What has happened is that for three years these independent schools had to pick up the cost entirely without any assistance; now the waiting-period will simply be one year and that will, I think, allow those parents who also pay provincial taxes to benefit somewhat by the 35 percent assistance that is provided to the group 2 funded schools, rather than have to pay the entire cost for the three years.

The indications are that in other provinces the shorter qualifying period has not resulted in a proliferation of independent schools. There seems to be a percentage of students and parents who like to exercise that choice, and that percentage remains fairly constant.

One of the changes that has been made is accreditation for non-funded schools. We have had started in British Columbia, as in other provinces. some schools known as the visa schools. And we've been very concerned in that a visa school could simply advertise and attract people from out of the province, and then when these students came here. they were in a very tenuous position: they could hardly protest the curriculum that was offered; they could hardly have any recourse, should the school not continue; there was no way that they could be assured their fees would be returned if the school went into bankruptcy — those sorts of things.

So there appeared to be quite an interest from offshore, particular in the Pacific Rim countries, to send students here to British Columbia — not at the expense of our taxpayers; they were quite willing to pay the entire cost, but they wanted some assurance of what was being offered. Similarly, some of the unfunded schools wanted to be able to say: "What we are

[ Page 1984 ]

advertising is in fact correct. We are committed to delivering what our advertisements say." These schools were not trying to take advantage of immigrants; they were simply wanting to say: "We want some way that we can have assurance."

The answer was that we felt that we didn't want to get into controlling these schools and ipso facto into some funding which would flow from that. We wanted them to operate as such, but we felt that our British Columbia reputation depended on the reliability of these schools. So what we've done in this legislation is provide for voluntary accreditation. The request must come from the school. The school must be prepared to pay the entire cost of that accreditation process, and they must be willing to go through that process of accreditation. What we would do is provide either qualified people from the ministry or, more likely, retired superintendents or secretary-treasurers. There are two things really involved: the educational curriculum and the funding aspects. So that's why we thought we could have people hired. For a fee, they would go in and accredit these schools, under the direction of our inspector of independent schools, who would oversee this operation.

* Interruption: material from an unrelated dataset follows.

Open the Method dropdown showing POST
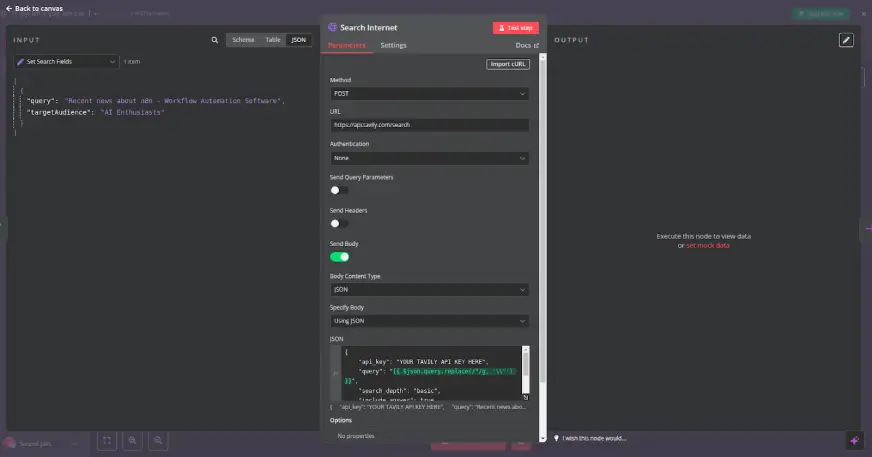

From that, of course, flows what is required, and, basically, the requirements would be bonding, so that people could be assured of their money back if the school went into receivership or bankruptcy or was unable to continue for financial reasons. The other side of it would be the curriculum. They would have to indicate what they were offering and how they were going to evaluate that. For instance, if they were going to say that when the students leave the school they would be qualified to enter, say, a post-secondary institution — in other words. have the grade 12 equivalency — they would have to show us how that would be determined; and that could well be by accepting the provincial examinations. In other words, they would have to look at the provincial assessment program before they could say that they can give a grade 12 or grade 11 or grade 10 equivalent. So I think that is going to give some assurance to the people who send their students here.

To implement that, of course, you have to have a penalty. It's against the law for anyone to say,"We are an accredited school," unless they have in fact gone through this process.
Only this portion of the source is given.